> Directions for this task
Reproduce the items from the line containing "has height=868, width=1373." through the line containing "Looking at the screenshot, I should pos(407,185).", both included, substituting "Directive" for every occurrence of "Instruction" and leaving everything else unchanged.

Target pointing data
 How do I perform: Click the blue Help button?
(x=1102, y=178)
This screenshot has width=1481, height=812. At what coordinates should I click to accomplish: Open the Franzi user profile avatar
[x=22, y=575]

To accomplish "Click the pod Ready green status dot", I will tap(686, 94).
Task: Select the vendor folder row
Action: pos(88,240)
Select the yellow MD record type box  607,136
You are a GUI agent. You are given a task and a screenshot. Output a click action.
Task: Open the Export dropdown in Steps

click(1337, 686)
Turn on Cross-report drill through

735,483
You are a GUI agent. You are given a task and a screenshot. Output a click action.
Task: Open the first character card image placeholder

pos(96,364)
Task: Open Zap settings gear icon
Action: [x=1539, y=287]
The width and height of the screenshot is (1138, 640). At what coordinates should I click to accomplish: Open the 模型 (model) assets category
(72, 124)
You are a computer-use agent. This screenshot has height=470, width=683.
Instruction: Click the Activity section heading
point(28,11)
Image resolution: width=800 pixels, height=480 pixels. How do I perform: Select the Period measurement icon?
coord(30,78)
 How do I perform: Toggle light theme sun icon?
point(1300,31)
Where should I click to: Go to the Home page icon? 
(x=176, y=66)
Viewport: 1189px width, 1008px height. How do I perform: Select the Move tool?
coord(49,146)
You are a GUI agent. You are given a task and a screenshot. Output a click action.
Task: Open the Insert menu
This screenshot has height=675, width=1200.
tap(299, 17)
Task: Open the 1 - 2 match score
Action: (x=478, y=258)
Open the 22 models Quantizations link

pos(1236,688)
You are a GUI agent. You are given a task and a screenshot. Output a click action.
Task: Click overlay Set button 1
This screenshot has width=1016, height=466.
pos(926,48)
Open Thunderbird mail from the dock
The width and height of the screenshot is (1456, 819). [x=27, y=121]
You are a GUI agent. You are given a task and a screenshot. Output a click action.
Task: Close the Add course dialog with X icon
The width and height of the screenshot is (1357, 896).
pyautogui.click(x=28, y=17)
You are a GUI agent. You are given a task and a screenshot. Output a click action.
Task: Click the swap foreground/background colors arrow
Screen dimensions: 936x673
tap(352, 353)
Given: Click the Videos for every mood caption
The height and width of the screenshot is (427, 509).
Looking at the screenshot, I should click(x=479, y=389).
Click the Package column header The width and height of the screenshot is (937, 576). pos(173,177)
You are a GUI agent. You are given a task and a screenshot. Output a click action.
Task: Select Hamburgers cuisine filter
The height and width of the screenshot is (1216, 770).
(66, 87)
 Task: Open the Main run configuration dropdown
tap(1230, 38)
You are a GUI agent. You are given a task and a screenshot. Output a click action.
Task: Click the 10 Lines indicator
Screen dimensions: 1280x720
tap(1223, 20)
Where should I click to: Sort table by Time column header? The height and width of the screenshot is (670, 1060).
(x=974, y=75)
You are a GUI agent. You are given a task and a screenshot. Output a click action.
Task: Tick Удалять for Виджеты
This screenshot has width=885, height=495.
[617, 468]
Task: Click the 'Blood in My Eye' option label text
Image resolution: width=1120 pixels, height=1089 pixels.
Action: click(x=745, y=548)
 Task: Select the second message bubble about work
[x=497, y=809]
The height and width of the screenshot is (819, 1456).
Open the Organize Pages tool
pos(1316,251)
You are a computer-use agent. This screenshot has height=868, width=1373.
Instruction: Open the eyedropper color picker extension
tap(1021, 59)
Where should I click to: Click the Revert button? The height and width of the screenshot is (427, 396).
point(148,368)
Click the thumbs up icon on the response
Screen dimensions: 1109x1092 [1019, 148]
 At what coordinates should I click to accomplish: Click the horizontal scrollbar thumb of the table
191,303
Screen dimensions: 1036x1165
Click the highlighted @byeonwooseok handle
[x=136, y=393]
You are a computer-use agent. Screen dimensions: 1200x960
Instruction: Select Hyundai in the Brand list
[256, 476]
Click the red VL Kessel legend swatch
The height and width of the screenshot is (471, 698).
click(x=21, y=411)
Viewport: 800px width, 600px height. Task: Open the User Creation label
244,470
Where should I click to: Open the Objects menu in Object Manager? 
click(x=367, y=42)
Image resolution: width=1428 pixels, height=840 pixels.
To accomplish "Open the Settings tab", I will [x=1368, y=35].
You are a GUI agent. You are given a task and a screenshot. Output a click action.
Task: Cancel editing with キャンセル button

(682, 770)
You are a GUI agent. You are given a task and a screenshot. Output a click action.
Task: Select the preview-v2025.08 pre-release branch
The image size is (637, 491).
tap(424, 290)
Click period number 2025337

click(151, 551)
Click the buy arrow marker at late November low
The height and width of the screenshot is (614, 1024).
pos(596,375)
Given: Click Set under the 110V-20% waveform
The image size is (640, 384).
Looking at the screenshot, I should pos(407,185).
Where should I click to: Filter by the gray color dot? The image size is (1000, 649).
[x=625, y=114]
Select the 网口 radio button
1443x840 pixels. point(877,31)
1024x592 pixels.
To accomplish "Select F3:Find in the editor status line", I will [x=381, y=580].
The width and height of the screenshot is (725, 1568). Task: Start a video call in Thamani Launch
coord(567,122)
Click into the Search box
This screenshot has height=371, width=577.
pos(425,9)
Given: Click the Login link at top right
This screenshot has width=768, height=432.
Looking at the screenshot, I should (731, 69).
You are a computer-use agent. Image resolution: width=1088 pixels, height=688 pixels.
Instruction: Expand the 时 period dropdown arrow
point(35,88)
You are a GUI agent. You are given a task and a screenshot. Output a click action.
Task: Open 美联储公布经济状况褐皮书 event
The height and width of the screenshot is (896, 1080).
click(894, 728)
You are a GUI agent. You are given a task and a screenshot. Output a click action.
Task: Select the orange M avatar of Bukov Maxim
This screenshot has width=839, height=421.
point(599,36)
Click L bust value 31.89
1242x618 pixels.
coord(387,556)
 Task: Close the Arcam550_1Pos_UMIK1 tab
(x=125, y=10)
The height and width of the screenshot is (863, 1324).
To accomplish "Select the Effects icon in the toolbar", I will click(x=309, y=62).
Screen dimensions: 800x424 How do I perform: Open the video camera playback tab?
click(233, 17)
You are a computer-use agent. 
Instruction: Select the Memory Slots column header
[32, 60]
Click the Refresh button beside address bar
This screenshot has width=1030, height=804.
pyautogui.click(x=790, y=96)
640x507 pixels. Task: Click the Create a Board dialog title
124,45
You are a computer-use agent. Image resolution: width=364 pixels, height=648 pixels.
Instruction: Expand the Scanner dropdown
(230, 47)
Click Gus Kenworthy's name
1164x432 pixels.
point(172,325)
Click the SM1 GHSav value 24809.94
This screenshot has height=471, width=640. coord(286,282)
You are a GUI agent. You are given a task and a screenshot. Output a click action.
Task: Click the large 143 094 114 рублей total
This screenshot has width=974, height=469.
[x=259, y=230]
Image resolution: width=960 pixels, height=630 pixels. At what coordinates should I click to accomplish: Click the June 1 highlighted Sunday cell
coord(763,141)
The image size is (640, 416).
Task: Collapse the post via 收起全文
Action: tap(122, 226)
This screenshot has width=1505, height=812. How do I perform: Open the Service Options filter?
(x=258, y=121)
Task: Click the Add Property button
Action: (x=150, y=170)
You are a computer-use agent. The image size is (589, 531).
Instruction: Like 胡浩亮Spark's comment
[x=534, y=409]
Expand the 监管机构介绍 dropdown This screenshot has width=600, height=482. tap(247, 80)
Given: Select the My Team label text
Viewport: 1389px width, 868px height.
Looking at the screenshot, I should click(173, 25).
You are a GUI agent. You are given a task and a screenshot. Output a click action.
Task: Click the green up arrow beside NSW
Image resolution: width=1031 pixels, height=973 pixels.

> The answer
You are a computer-use agent. This screenshot has height=868, width=1373.
Directive: Open the eyedropper color picker extension
tap(1021, 59)
Where should I click to: Click the Revert button? The height and width of the screenshot is (427, 396).
point(148,368)
Click the thumbs up icon on the response
Screen dimensions: 1109x1092 [1019, 148]
 At what coordinates should I click to accomplish: Click the horizontal scrollbar thumb of the table
191,303
Screen dimensions: 1036x1165
Click the highlighted @byeonwooseok handle
[x=136, y=393]
You are a computer-use agent. Screen dimensions: 1200x960
Directive: Select Hyundai in the Brand list
[256, 476]
Click the red VL Kessel legend swatch
The height and width of the screenshot is (471, 698).
click(x=21, y=411)
Viewport: 800px width, 600px height. Task: Open the User Creation label
244,470
Where should I click to: Open the Objects menu in Object Manager? 
click(x=367, y=42)
Image resolution: width=1428 pixels, height=840 pixels.
To accomplish "Open the Settings tab", I will [x=1368, y=35].
You are a GUI agent. You are given a task and a screenshot. Output a click action.
Task: Cancel editing with キャンセル button

(682, 770)
You are a GUI agent. You are given a task and a screenshot. Output a click action.
Task: Select the preview-v2025.08 pre-release branch
The image size is (637, 491).
tap(424, 290)
Click period number 2025337

click(151, 551)
Click the buy arrow marker at late November low
The height and width of the screenshot is (614, 1024).
pos(596,375)
Given: Click Set under the 110V-20% waveform
The image size is (640, 384).
Looking at the screenshot, I should pos(407,185).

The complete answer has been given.